I thought harder still about the cherry blossom, once I learned its meaning, the only actual flowers I saw (with the weather being as it is) this week was what I could detect the scent of, as people send flowers as a condolence to the grieving family.
For a history of 90s music remembered with a legend.
Nirvana’s Kurt Cobain died, twenty-two years ago, but he will always be what the nineties were for my brothers, who introduced the grunge world and this band in particular, to me. It was a kind of music none of us had ever heard at the time.
For the first voice-to-face meeting with my new writing mentor.
What would we do without the invention of a little thing called Skype?
It was nice, though I was nervous originally, to finally hear her voice, after months of online interaction.
We had a beneficial first meeting, discussing writing and nothing but, for more than an hour. She told me some things I needed to hear, things about my abilities as a writer. She let me learn from her and the road she has traveled into the world of mostly literary travel writing.
I left the call, by the end, feeling highly energized and hopeful.
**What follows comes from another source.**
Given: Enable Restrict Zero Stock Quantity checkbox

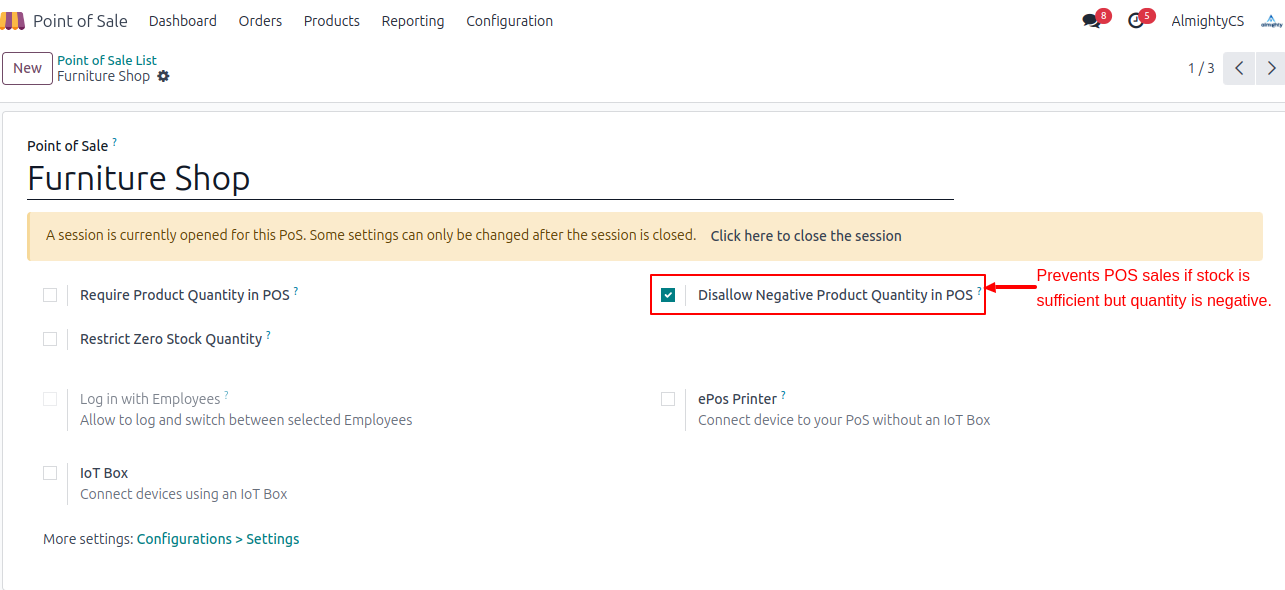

For another extremely enjoyable family gathering.
For my siblings.
It’s Siblings Day today and I celebrated yesterday: had some excellent discussions with my sisters, have enjoyed collaborating on a song with my younger brother, and had my older brother do what he does best and that’s take photographs. This, however, means he is rarely, if ever, actually featured in any of our photos himself.
I would not be the person I am today without these guys.
And so, all and all, it was an overall success of a week. Big things are happening. I can feel it.
While, at the same time, life isn’t always easy and things happen we’re never going to be ready for.
Traveling to pay our respects, driving through the old neighbourhood of the deceased and his family, my mom talked about the people and the history of the area.
The past felt so long back, to me, but it all felt very present just then, and I was left wondering about the future.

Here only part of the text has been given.